## Objectives
[1] In the writing-skills article, what is the budget for a skill's metadata layer?
[2] Pick up the writing-skills article after its last sentence and write the next paragraph.

## Article
Writing skills

How to write SKILL.md instruction packs that trigger when needed and stay useful as the capability grows.

A skill that the agent never invokes — or invokes for the wrong job — is dead weight. This page covers the craft of writing skills that trigger reliably, use context efficiently, and stay useful as the capability evolves.

For the file format and frontmatter reference, see Skills.

The progressive disclosure ladder

Every installed skill has three loading layers. Each layer’s budget is a hard constraint to design around.

Layer	When loaded	Budget	What goes here
Metadata (`name` + `description`)	Always, for every conversation	~100 tokens per skill — and every installed skill contributes	Trigger conditions only
`SKILL.md` body	On trigger, when the agent decides the skill applies	Aim under ~500 lines	Strategic guidance, decision points, pointers
Bundled `references/`, `scripts/`, `assets/`	On demand, when the agent reads or executes them	Effectively unlimited	Reference detail, deterministic logic, templates

The metadata budget is the one most authors miss. With dozens of skills installed, descriptions compete for the same trigger budget — bloated descriptions hide each other.

## Information shown
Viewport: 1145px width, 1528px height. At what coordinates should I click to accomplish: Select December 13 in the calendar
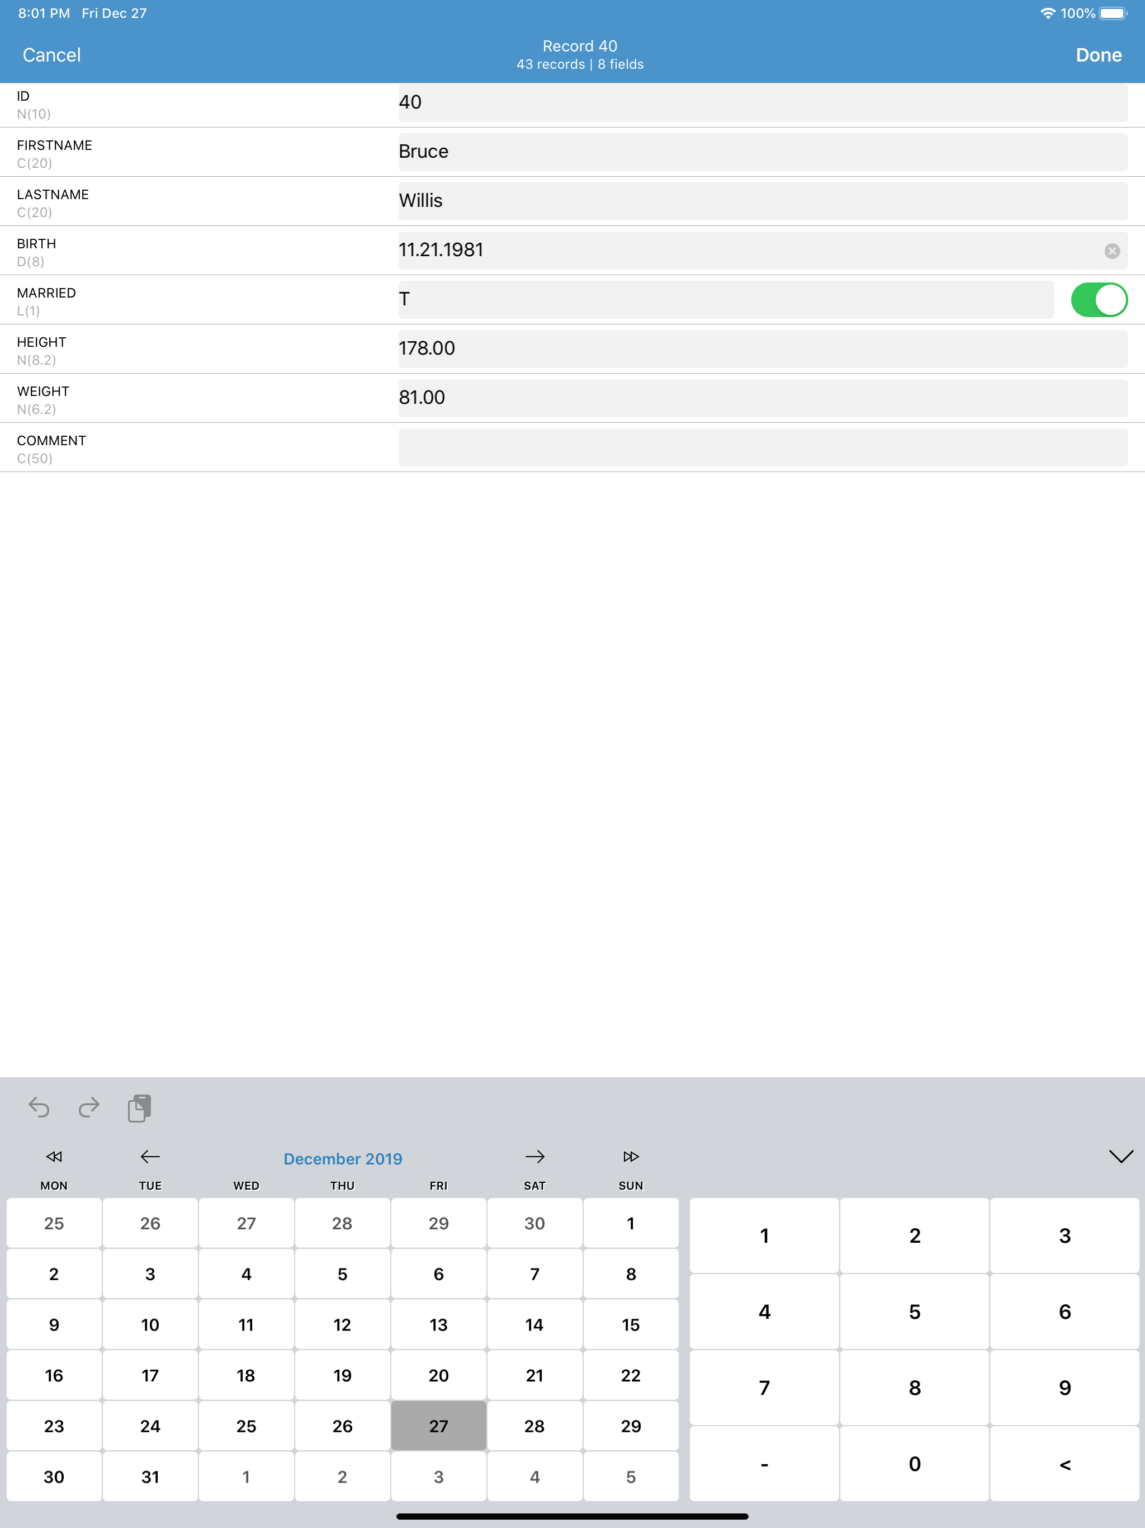point(439,1324)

## Responses per task
[1] About 100 tokens per skill, and every installed skill contributes to it.

[2]
Descriptions: the single most important field

The description determines whether the agent invokes the skill at all. It is read for every user turn. Treat it like a search query, not a summary.

Describe when to use it, not what it does. The agent isn’t browsing a catalog; it’s matching a user request to a tool.

Weak	Strong
”Helps with security testing"	"Use when running container registry security research, analyzing Docker images for leaked secrets, or mapping build infrastructure through image metadata"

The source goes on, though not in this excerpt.